Dans l’enseignement de Lacan les références à Heidegger ne font pas exception. Forcer une recherche de compatibilités n’est pas le but, les cadres de la philosophie et de la psychanalyse n’étant pas les mêmes. Mais ça vaut la peine de regarder de plus près comment la pensée du philosophe précède la psychanalyse. La philosophie n’est-elle pas une forme de pensée créative ins Blaue hinein qui peut précéder à une pratique, plutôt qu’un savoir, d’une manière comparable à celle dont Freud concevait la création artistique comme ce qui précède la psychanalyse ?
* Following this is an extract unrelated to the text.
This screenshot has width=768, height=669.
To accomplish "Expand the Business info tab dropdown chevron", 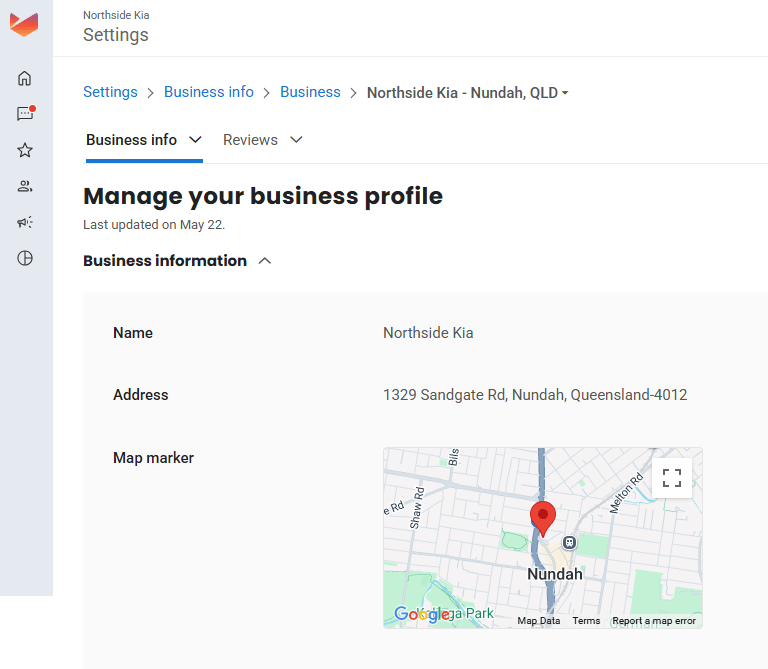I will point(195,140).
Ainsi la référence à Heidegger dans « l’Ethique de la Psychanalyse » pp144-146 reste intéressante. Surtout du fait que les réflexions sur l’esthétique dans ces pages sont au centre de l’éthique de la psychanalyse pour Lacan. Il s’agit pour lui de discerner l’usage d’ustensil dans sa fonction signifiante, inspiré de ce que Heidegger a développé sur la Chose dans « Essais et Conférences ». La métaphore du vase comme acte de libation reçoit d’enhaut ét provient et érige de la terre. « …C’est bien le vide qu’il (le vase) crée, introduisant par-là la perspective même de le remplir. Le vide et le plein sont par le vase introduits dans un monde qui de lui-même ne connaît rien de tel. C’est à partir de ce signifiant façonné qu’est le vase, que le vide et le plein entrent comme tels dans le monde… …si le vase peut être plein,c’est en tant que d’abord, dans son essence il est vide. Et c’est tres exactement dans le même sens que la parole et le discours peuvent être pleins ou vides… …le potier, tout comme vous à qui je parle, crée le vase autour de ce vide avec sa main, le crée tout comme le créateur mythique ex nihilo, à partir du trou… …il y a identité entre le façonnement du signifiant et l’introduction dans le réel d’une béance, d’un trou. » On voit surgir cette dialectique du vide et du plein dans mainte oeuvre d’art, tel l’oeuvre d’Anish Kapoor par exemple, mais avant tout cette métaphore indique la parole vide et pleine dans la cure.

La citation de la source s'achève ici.